--- Objectif visé ---
Répondez aux questions suivantes à l’aide du texte sur le glauque, placé ci-dessous.
1. De quel ouvrage les extraits sont-ils tirés ?
2. En quelle année date la réfection du terme ?
3. De quels mots latin et grec vient « glauque » ?

--- Texte ---
:::::
Vous trouverez ici des extraits choisis de « Esthétique du Glauque, images d’une réalité altérée », ouvrage consacré à la théorie qui entoure ma pratique personnelle. Ces quelques pages vous dépeindront un univers particulier, reconnaissable pour certains et totalement inconnu pour d’autres.
Ce récit vous propose un voyage initiatique de l’autre côté du miroir : dans la réalité altérée.



GLAUQUE, définition :

Adjectif, XVIème siècle. Réfection datant de 1503, du terme glauke usité depuis le XIIème siècle en ancien provençal: qui est d'un vert ou bleu pâle, presque gris qui rappelle la couleur de l’eau de mer avant une tempête. « La mer nous regardait de son oeil tendre et glauque », Guillaume Apollinaire.
Du latin glaucus et du grec glaukos, qui n'a pas, à l’origine, une valeur péjorative : se dit de ce qui est à la fois clair et brillant, la mer, la lune ou des yeux bleu clair.
Désigne une couleur : vert blanchâtre ou bleuâtre de l’eau stagnante, un vert glauque. «Les feuilles de la capucine sont glauques.»
:::::
Données sur la localisation de cibles visibles
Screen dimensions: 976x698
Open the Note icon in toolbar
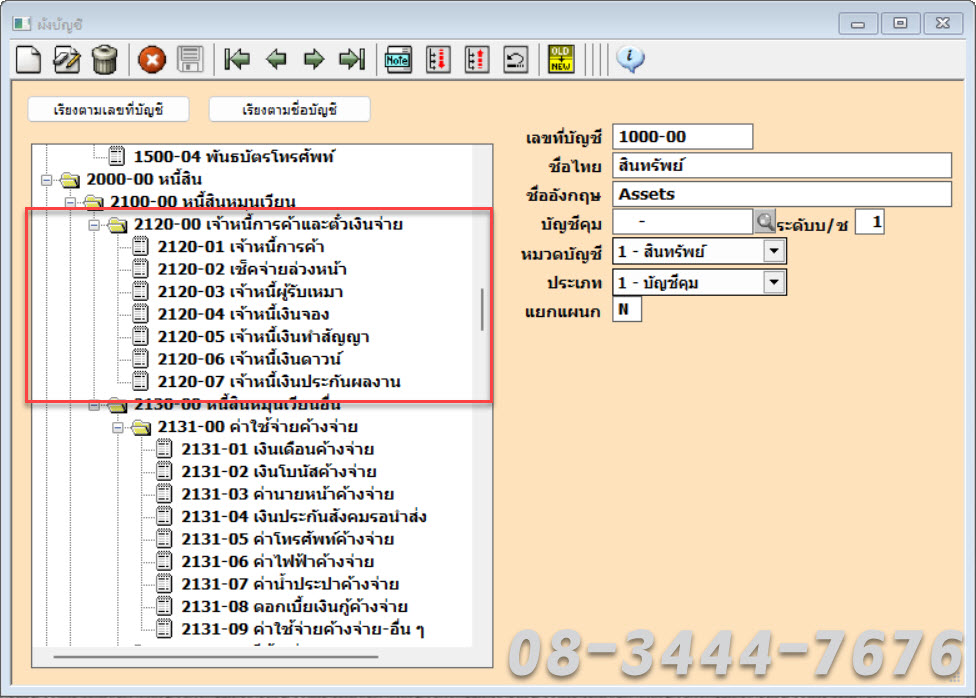tap(399, 60)
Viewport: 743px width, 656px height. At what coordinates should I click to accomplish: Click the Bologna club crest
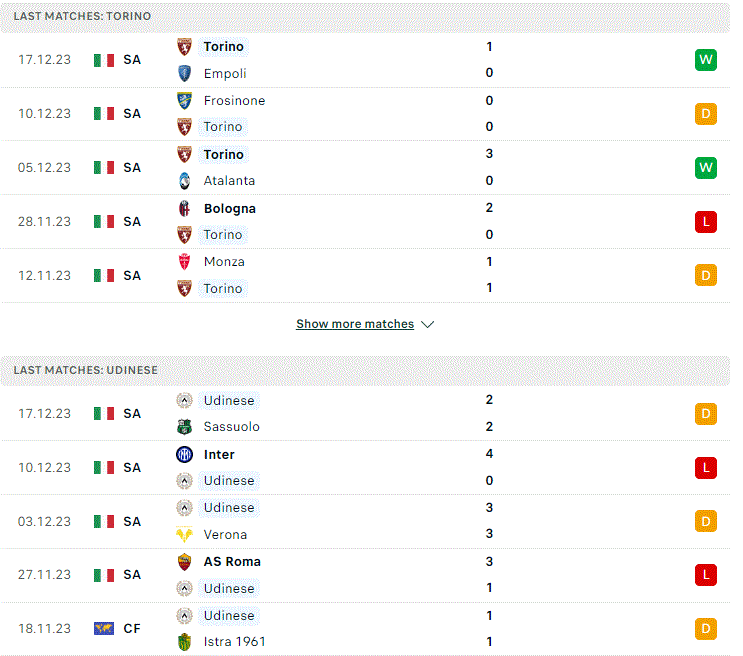(x=184, y=209)
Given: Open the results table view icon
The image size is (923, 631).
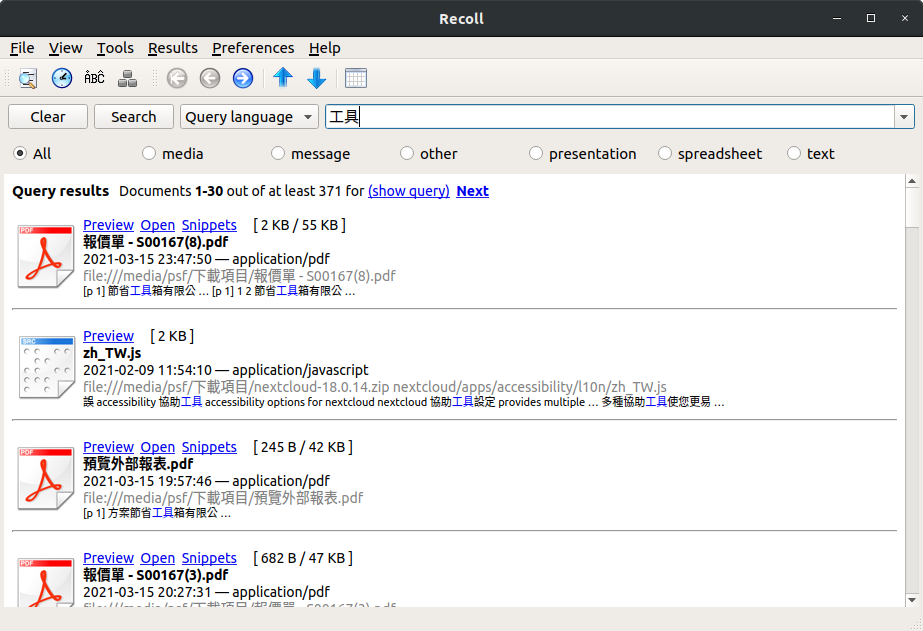Looking at the screenshot, I should [356, 78].
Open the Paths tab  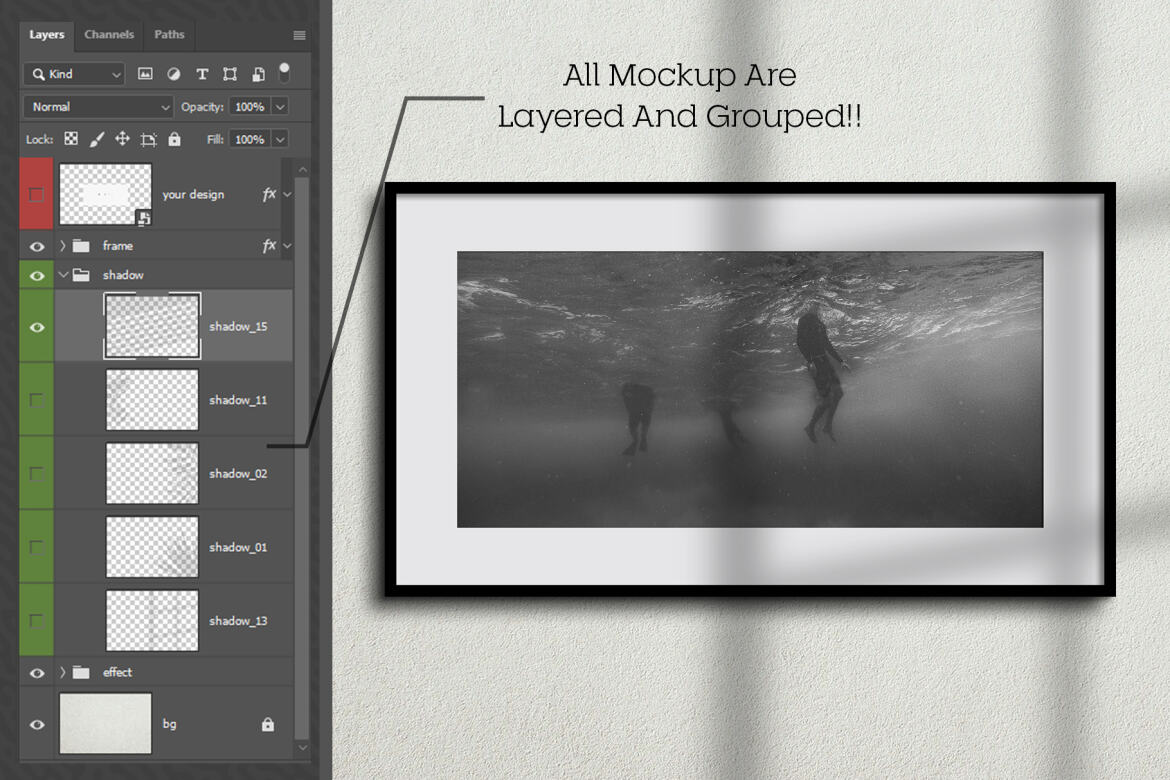point(169,35)
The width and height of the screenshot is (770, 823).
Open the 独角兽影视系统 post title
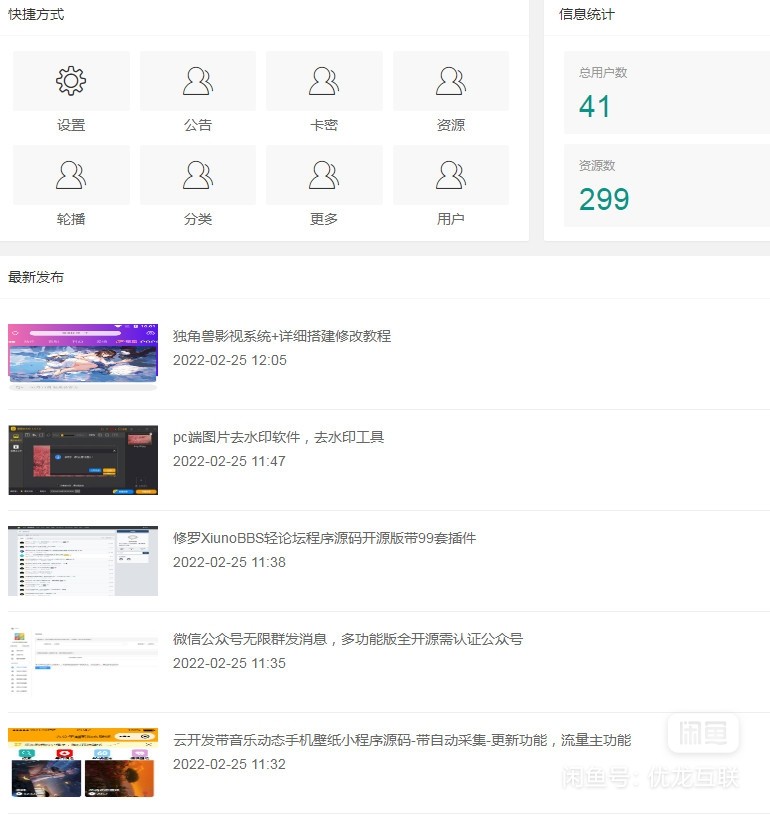point(281,336)
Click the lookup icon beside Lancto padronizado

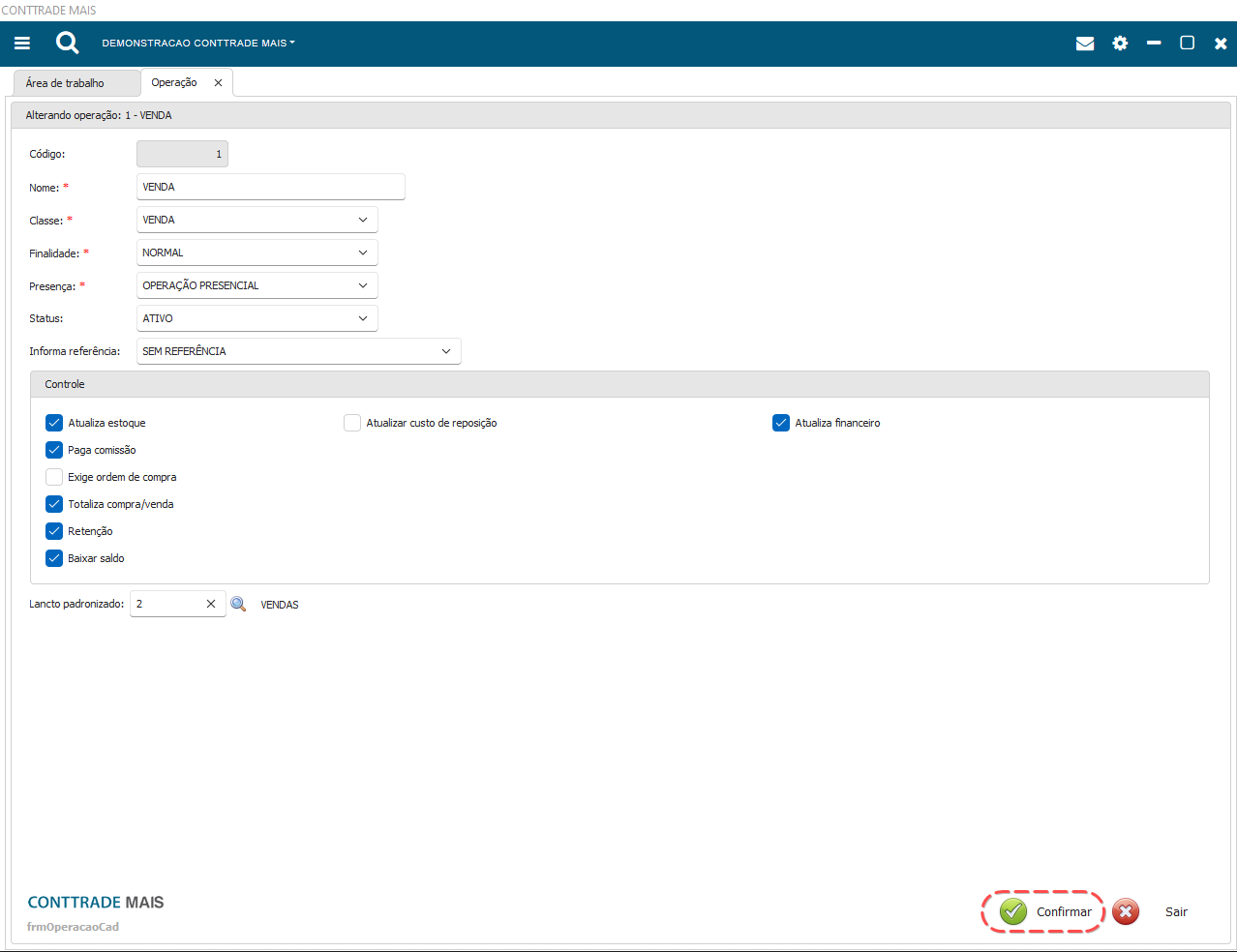pyautogui.click(x=238, y=604)
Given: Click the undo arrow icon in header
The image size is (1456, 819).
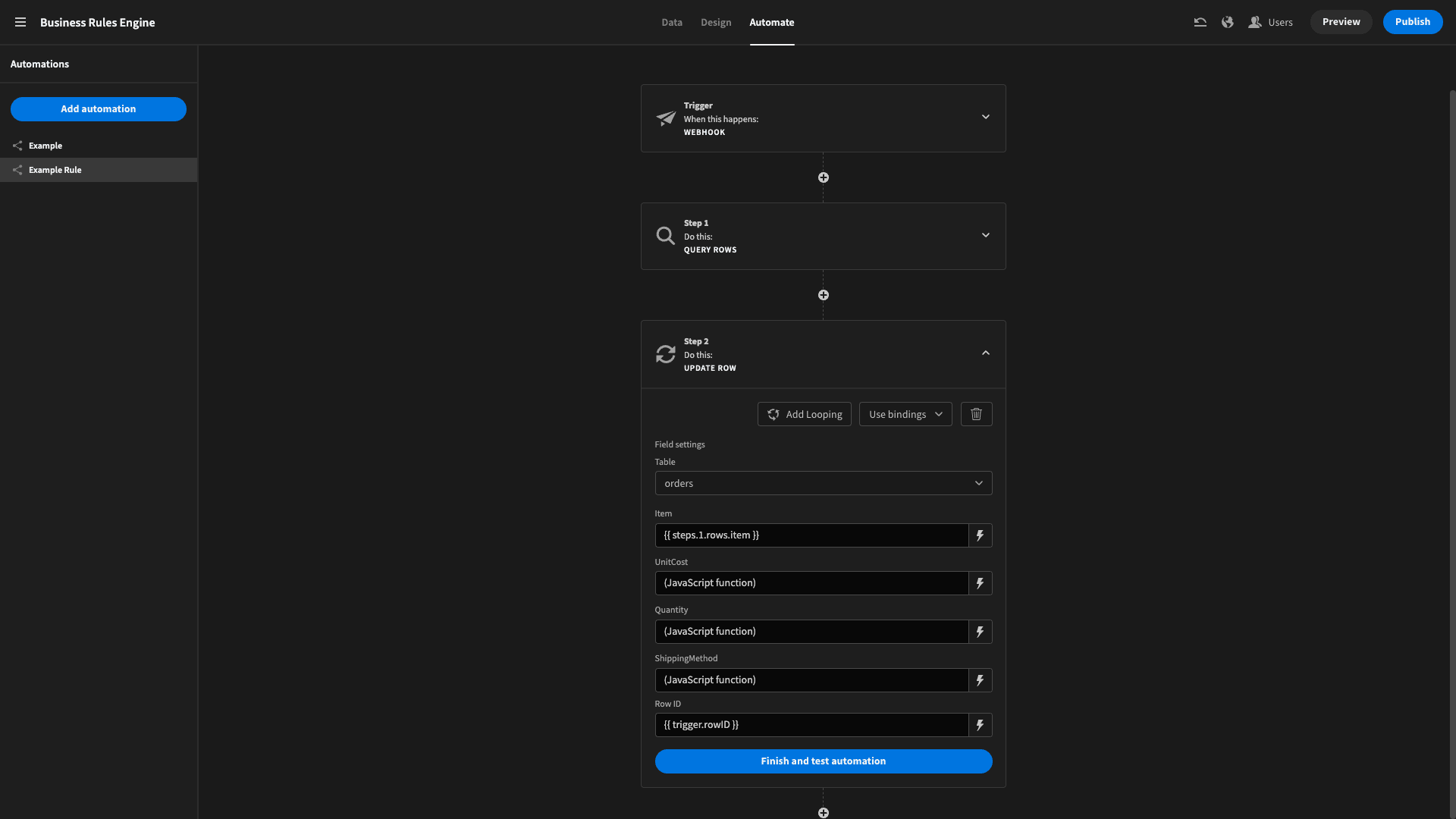Looking at the screenshot, I should click(1200, 22).
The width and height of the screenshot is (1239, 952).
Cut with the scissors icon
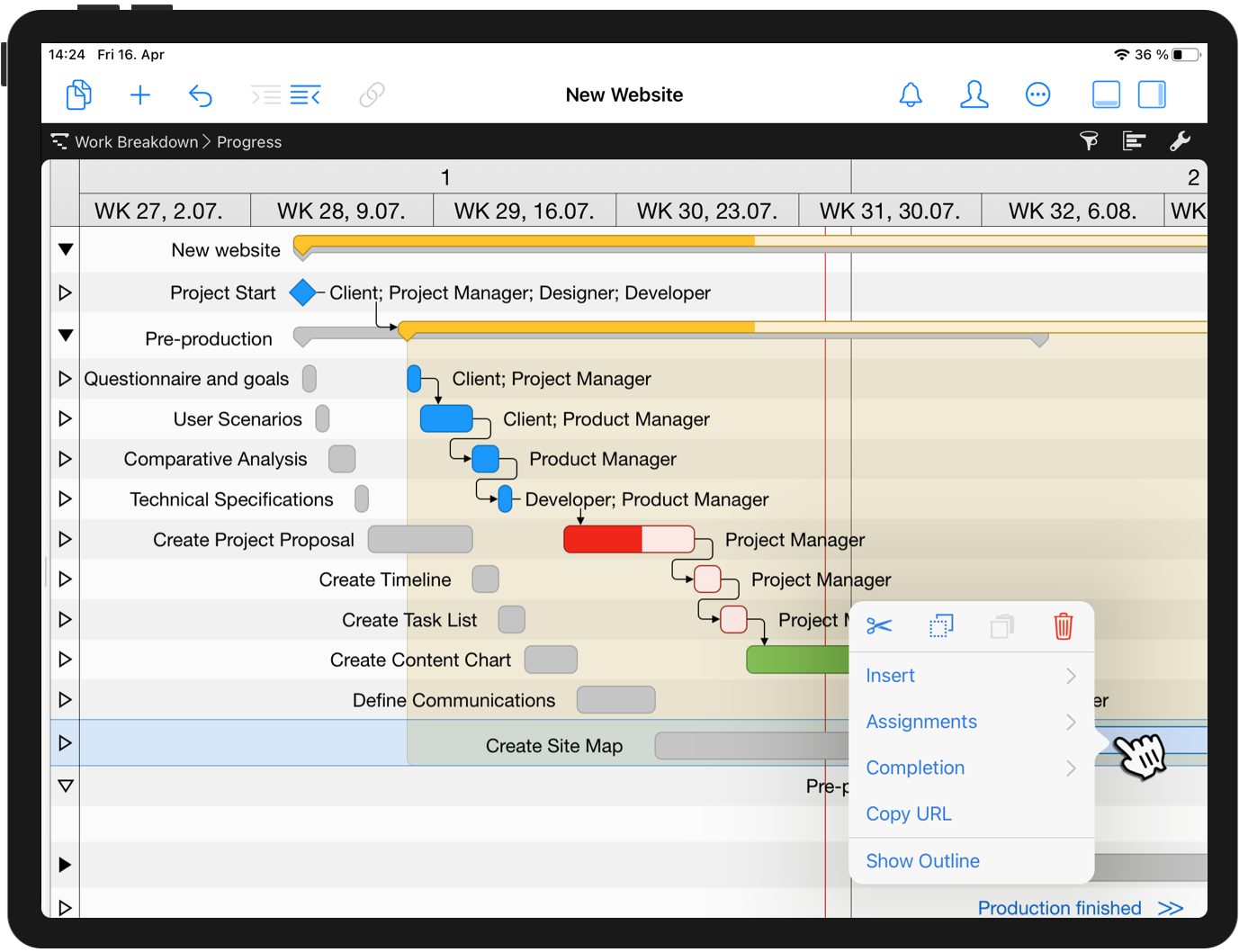pos(879,626)

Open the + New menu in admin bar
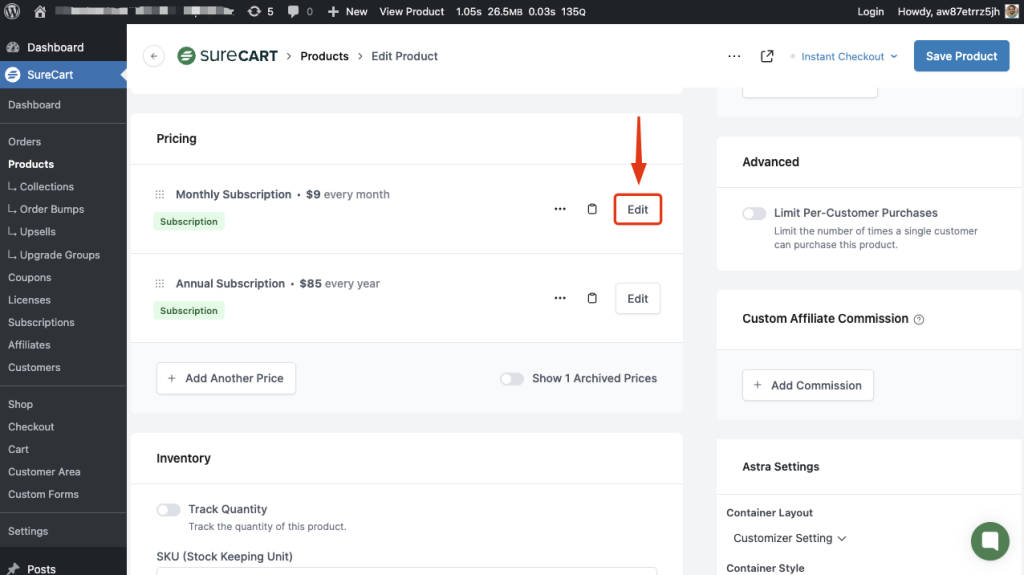pyautogui.click(x=348, y=11)
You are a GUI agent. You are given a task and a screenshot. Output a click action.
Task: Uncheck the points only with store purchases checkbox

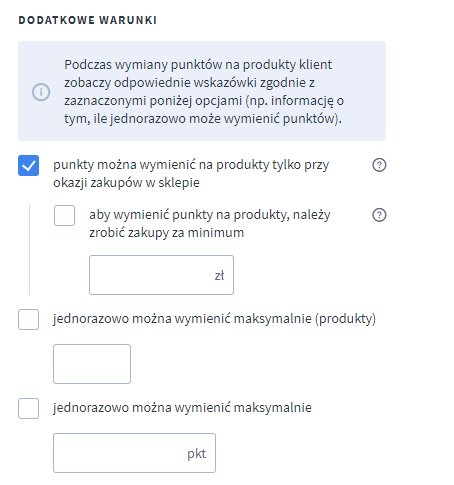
:::::
--- Solution complète ---
1. Ils sont tirés de « Esthétique du Glauque, images d’une réalité altérée ».
2. Elle date de 1503.
3. Il vient du latin glaucus et du grec glaukos.